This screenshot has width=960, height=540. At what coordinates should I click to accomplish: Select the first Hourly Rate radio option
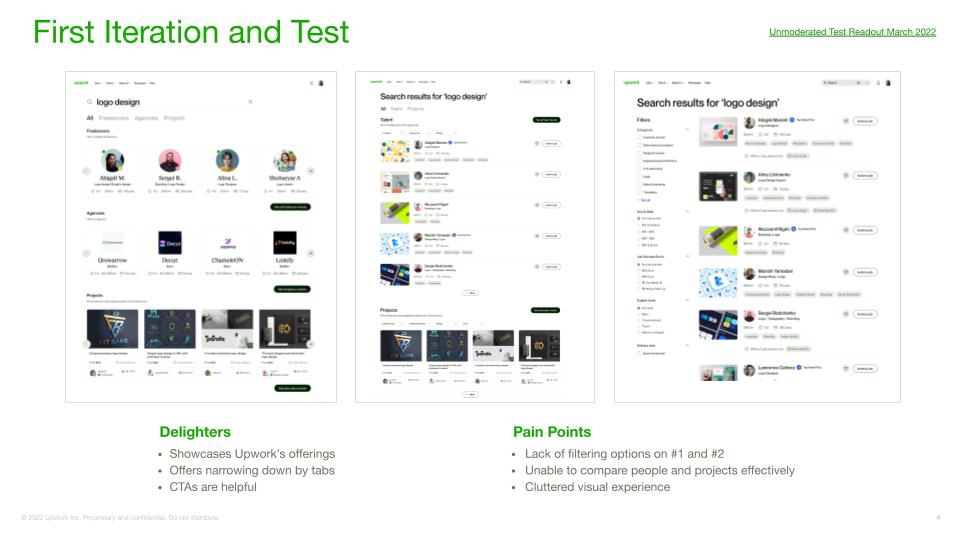tap(639, 219)
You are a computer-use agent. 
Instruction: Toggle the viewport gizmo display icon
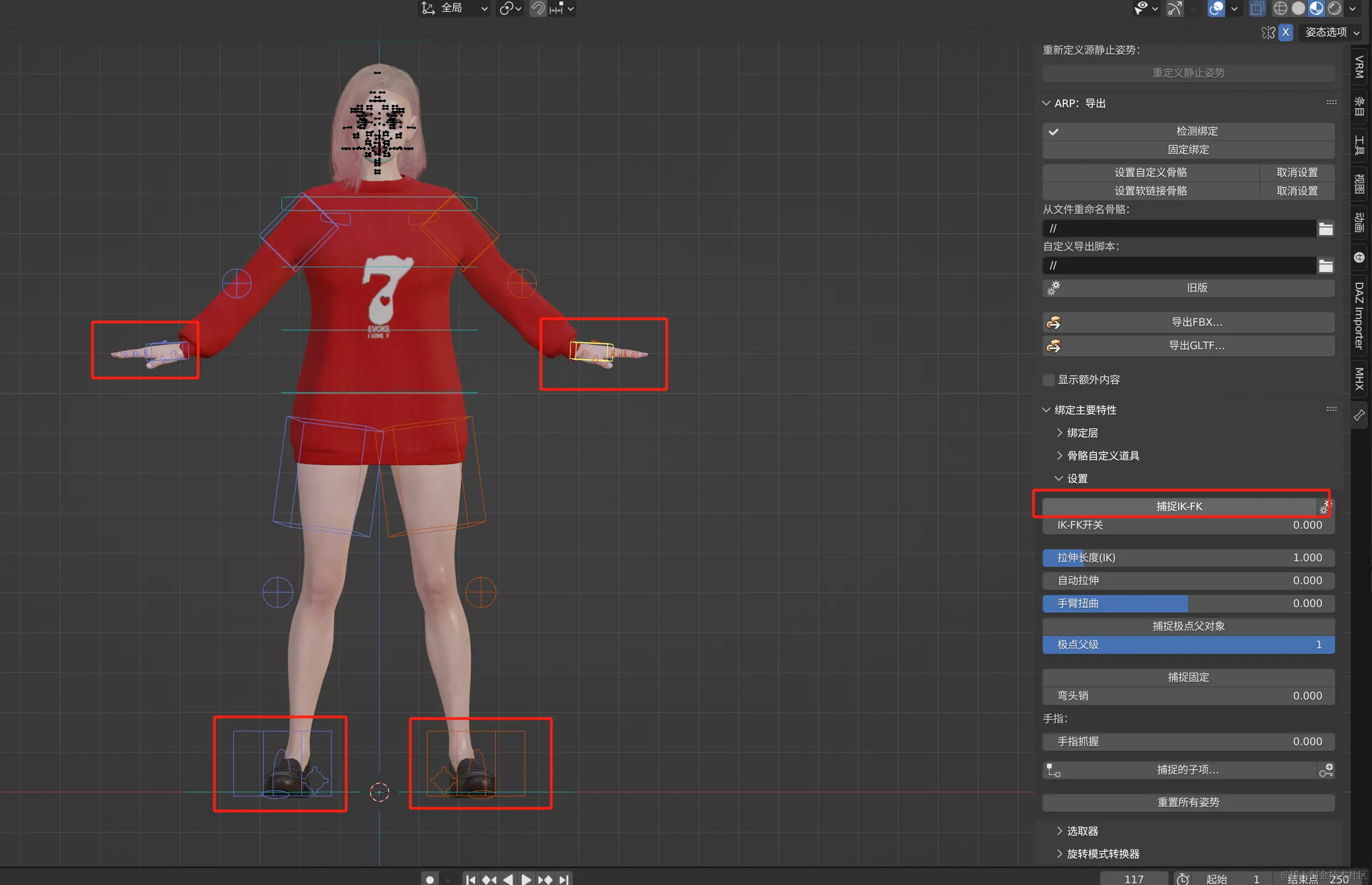(1174, 8)
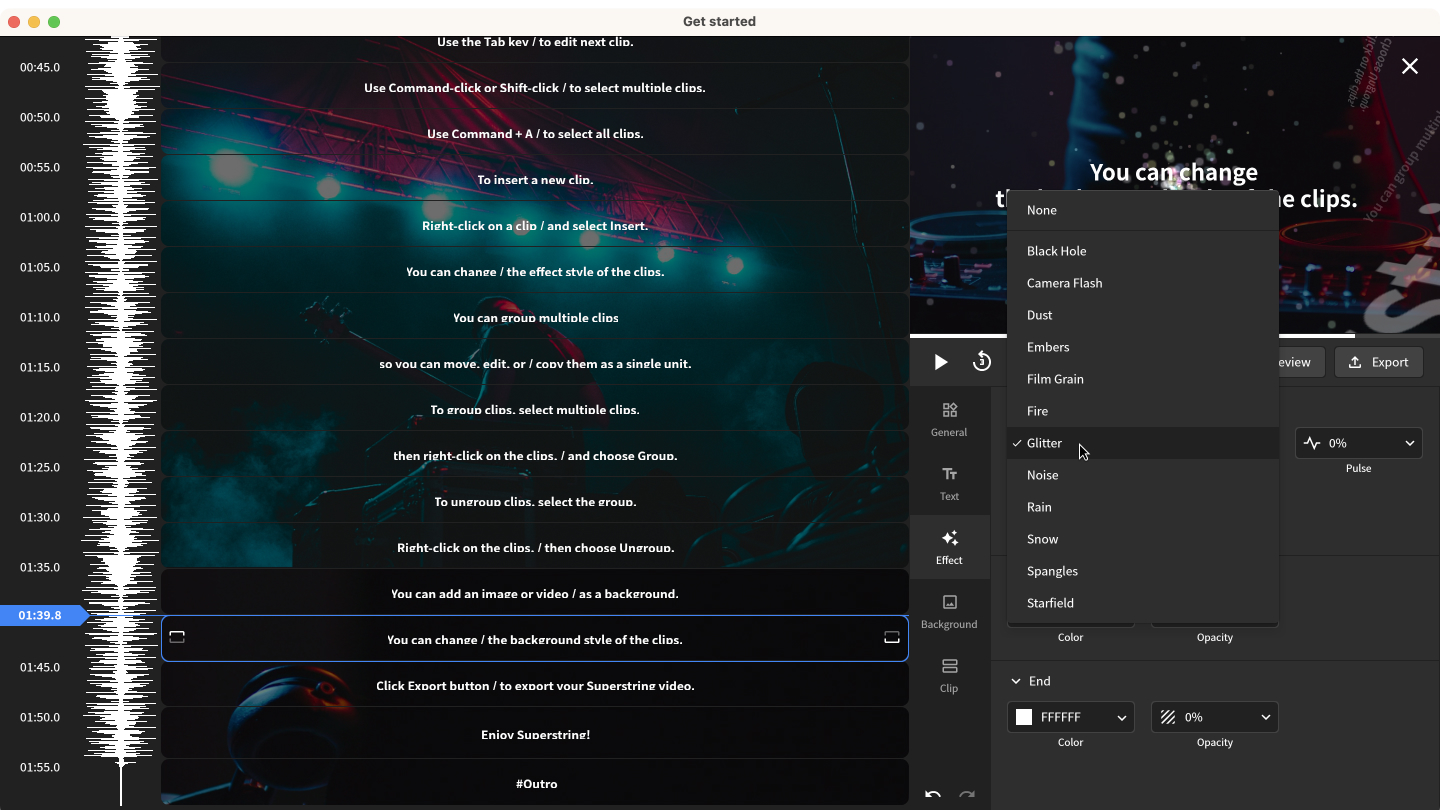Open the Text settings panel
Image resolution: width=1440 pixels, height=810 pixels.
coord(949,483)
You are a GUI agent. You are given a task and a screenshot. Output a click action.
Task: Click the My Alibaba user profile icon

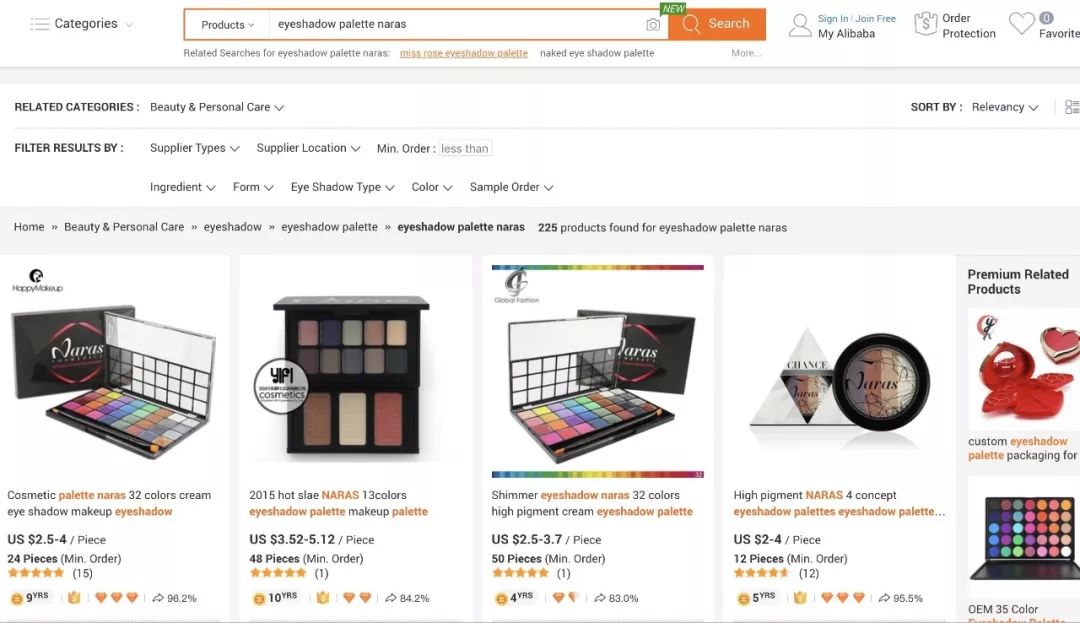pos(800,25)
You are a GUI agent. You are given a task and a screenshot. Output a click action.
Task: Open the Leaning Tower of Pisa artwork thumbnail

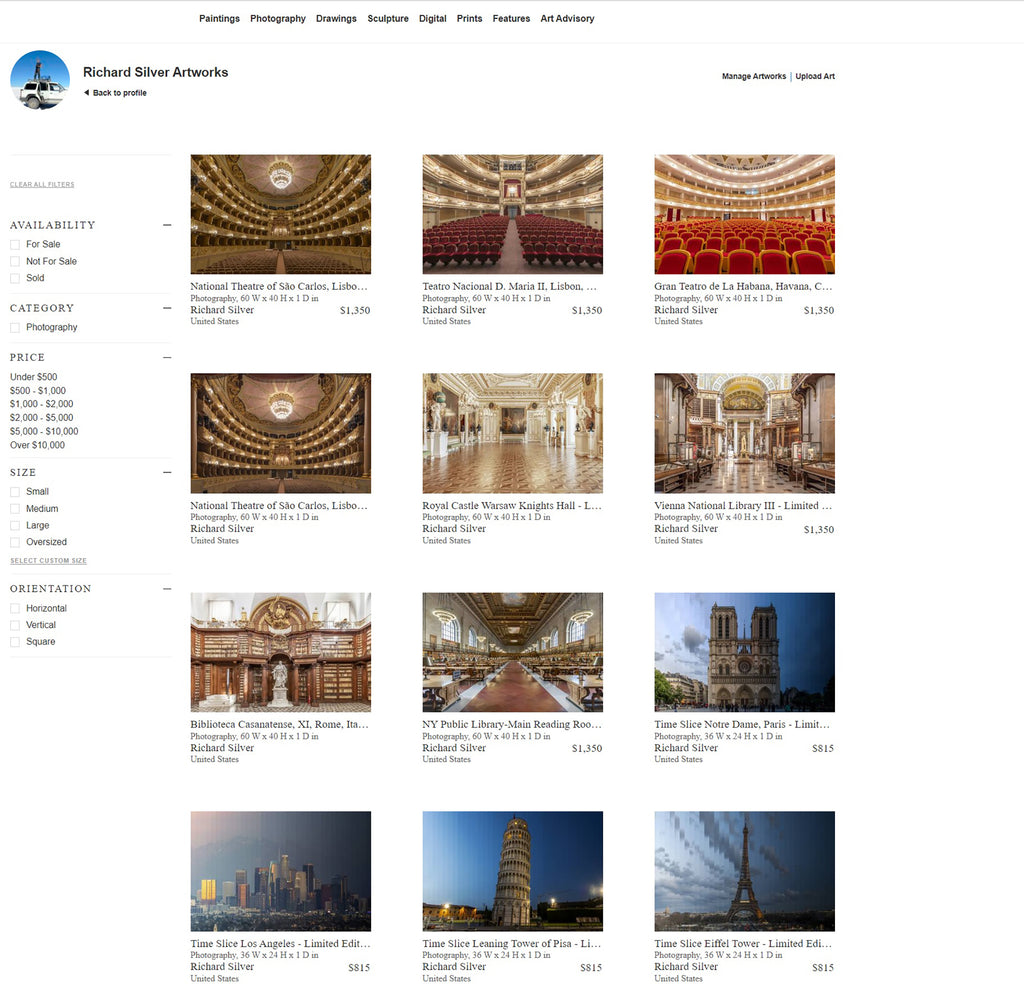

━━━━

What this task involves:
Can you reproduce every one of the records above word for word, leaving out the pictures?

Solved exercise:
This screenshot has width=960, height=540. At what coordinates should I click to accomplish: Select the first Hourly Rate radio option
tap(639, 219)
You are a computer-use agent. 
Instruction: Toggle the viewport gizmo display icon
(1174, 8)
Open the Text settings panel
Image resolution: width=1440 pixels, height=810 pixels.
coord(949,483)
You are a GUI agent. You are given a task and a screenshot. Output a click action.
Task: Click the My Alibaba user profile icon

pos(800,25)
You are a GUI agent. You are given a task and a screenshot. Output a click action.
Task: Open the Leaning Tower of Pisa artwork thumbnail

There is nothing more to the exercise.